Het bedrijf groeide verder en bood ook werk aan zijn drie
zonen, die ook als houthandelaren te boek staan. Alle kinderen van Derk werden
in Wittewierum geboren. Logisch, want Winneweer was toen nog geen woonplaats,
maar buitengebied in het kerspel Wittewierum.
Omstreeks 1893 liet Derk een villa bouwen op de hoek van
Delleweg en Trekweg langs het diep, nu Rijksweg 277, ook een rijksmonument.
In de beschrijving van Rijksmonumenten staat dat hij deze liet bouwen voor een
van zijn twee zonen, maar waarschijnlijk was hij zelf de eerste bewoner. In 1904
kwam hij te overlijden in Loppersum en het geval wil dat die plek (Rijksweg
277) toen niet bij de gemeente Ten Boer hoorde, maar bij Loppersum.

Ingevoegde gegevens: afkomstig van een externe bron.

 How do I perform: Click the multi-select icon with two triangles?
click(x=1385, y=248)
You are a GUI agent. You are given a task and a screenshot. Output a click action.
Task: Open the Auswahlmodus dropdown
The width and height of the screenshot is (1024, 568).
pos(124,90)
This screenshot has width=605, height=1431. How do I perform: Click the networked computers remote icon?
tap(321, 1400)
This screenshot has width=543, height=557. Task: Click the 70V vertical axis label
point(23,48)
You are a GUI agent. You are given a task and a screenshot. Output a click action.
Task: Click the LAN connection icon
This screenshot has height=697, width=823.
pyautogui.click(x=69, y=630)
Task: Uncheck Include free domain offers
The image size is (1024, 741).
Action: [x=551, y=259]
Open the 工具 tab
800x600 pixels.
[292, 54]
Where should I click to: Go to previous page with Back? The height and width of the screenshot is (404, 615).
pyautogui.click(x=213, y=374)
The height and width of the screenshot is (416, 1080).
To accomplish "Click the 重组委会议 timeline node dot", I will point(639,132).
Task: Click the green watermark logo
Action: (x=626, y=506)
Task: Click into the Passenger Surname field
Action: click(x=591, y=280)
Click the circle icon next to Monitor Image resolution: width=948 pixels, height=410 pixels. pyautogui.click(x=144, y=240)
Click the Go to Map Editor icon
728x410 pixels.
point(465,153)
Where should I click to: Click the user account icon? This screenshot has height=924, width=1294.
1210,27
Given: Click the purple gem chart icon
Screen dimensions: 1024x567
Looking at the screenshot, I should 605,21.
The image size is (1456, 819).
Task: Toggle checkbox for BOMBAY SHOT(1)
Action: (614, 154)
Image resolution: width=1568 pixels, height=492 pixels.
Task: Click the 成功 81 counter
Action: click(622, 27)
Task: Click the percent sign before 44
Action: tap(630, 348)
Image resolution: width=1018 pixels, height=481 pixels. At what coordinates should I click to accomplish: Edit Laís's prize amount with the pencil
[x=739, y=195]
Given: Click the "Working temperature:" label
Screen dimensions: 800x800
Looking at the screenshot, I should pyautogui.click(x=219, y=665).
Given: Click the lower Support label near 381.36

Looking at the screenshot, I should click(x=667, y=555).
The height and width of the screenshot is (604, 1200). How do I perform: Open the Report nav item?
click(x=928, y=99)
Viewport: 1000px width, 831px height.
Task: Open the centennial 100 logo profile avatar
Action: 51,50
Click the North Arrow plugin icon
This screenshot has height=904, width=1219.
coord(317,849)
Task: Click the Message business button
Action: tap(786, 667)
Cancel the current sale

De derde directeurswoning is Stadsweg 114. Het witte huis
bij het fietspad naar Ten Post over Oldersum. Bij de verkoopadvertentie wordt
als bouwjaar 1880 genoemd.
Uit andere bronnen weten we dat in de jaren 1925-1930 hier de jongste zoon van
Derk, Menno Michiel Nanninga met zijn vrouw Jansje Swaagman Cremer woonde.
Menno was 22 toen de woning gebouwd werd en Jansje was toen 7 jaar oud, dus het
is zeker niet voor hen beiden gebouwd. Menno en Jansje trouwden in 1899 en in
1900 werd hun eerste kind in Middelstum geboren. Er zal dus eerst nog iemand
anders gewoond hebben. Hun tweede kind werd in Winneweer geboren in 1902.
Mogelijk woonden ze toen al wel op Stadsweg 114.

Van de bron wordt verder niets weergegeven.